Amber Alert (2012)

Amber Alert should have been called Follow That Car!: The Movie. This film faithfully recreates the experience of riding in the backseat of a car all day long while the driver and the person in the passenger seat bicker incessantly, and it’s guaranteed to make you feel like you’d rather jump out of a moving vehicle and take your chances with the pavement (which is certainly less thick and dull than this screenplay).

An opening caption informs us that “Nathan Riley [Chris Hill] and Samantha Green [played by actress Summer Bellessa as a sexy fucking nerdy bitch] were filming an audition video for a popular TV reality show” when they decided to follow around a car described in an amber alert.

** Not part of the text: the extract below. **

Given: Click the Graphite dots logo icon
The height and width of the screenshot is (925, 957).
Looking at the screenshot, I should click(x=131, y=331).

The next day, the Phoenix PD “logged the following raw footage as crime scene evidence.” All of it; that is to say, the entire 80 minutes shot by Sam’s younger brother Caleb (Caleb Thompson), even the parts where no crime is being committed and Nate and Sam are just acting like a couple of fucking idiots (e.g., “see[ing] how much fun we can have and how long we can go without spending one dollar.” Incidentally, that sentence — minus the “fun” part — also describes the budget for this movie). Somehow I don’t think that the trio stopping for food was all that crucial to the investigation, but then I’m no detective.

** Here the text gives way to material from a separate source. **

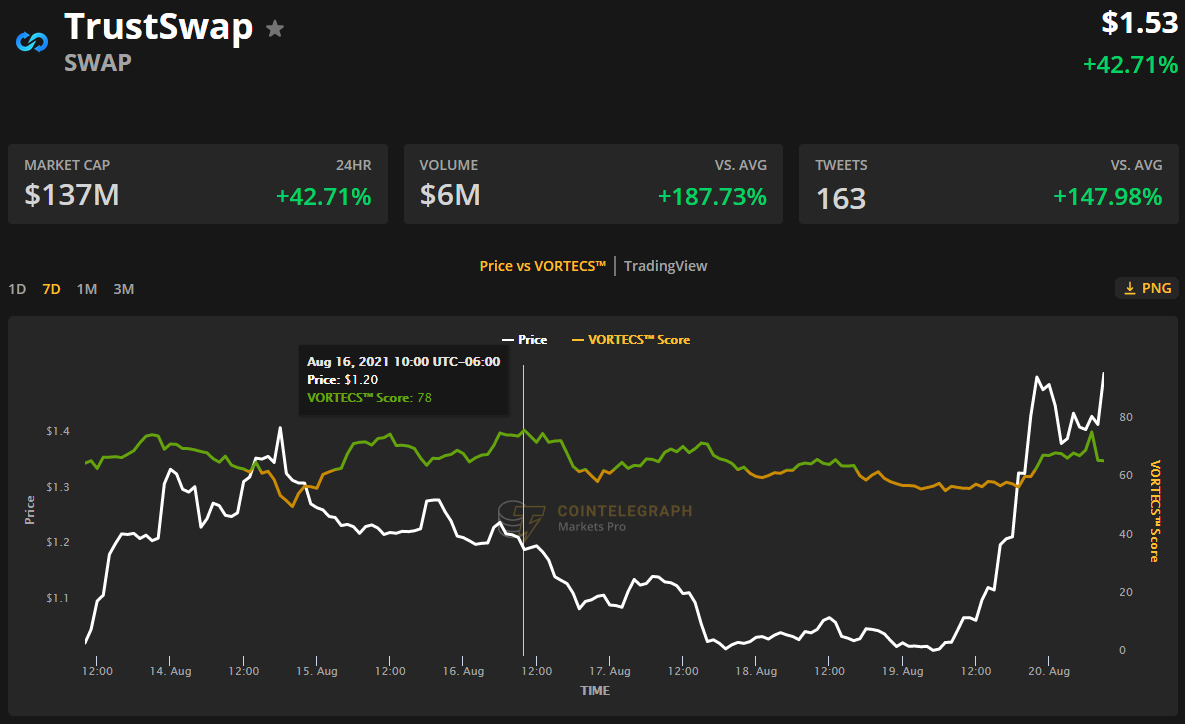Favorite TrustSwap with the star icon

pos(275,29)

One of the things I liked about Extraction was a car chase that was the next best thing to actually being in the vehicle driven by the hero, but that was a high-speed chase, and it was a set piece, not the whole fucking movie.

Amber Alert’s ride is the kind that leads you to repeatedly wonder aloud, ‘are we there yet?’ — especially as Sam becomes the Backseat Driver from Hell (never mind that she’s occupying the passenger seat; the backseat is Caleb’s domain, and since he’s filming the events, that means we’re stuck for most of the movie with a view of the backs of Nate’s and Sam’s heads, Nate’s car’s dashboard, and whatever we can make out through the windshield).

Sam’s delivery ranges from strident to hysterical, and her dialogue is so corny I’m amazed it doesn’t include the phrase ‘won’t somebody please think of the children!’ or a variation thereof.

When they’re not following “a gray Honda,” our fearless threesome drive directionlessly (much like the film itself), trying to pick up a signal from a microphone that Sam planted in the backseat of the amber alert car during what we might as well call a ‘pit stop.’

This mic is so sensitive that not only can we “listen to what’s going on in there,” but we can even hear the keypad tones as the villain dials a number from his cell/carphone — or, who knows, maybe it’s just a very loud keypad.

All things considered, the only evidence to be found in this footage is that of the Phoenix Police Department’s lagging response time, the only crime is wasting the viewer’s precious time, and the only victim is poor Audience Surrogate Caleb, caught between Sam’s cocksure nagging and Nate’s whiny Devil’s Advocate routine; by the time the latter declares “I don’t give a shit about that little girl,” he had nothing on me — I’d already undergone a figurative colonic, so little shit I had left to give.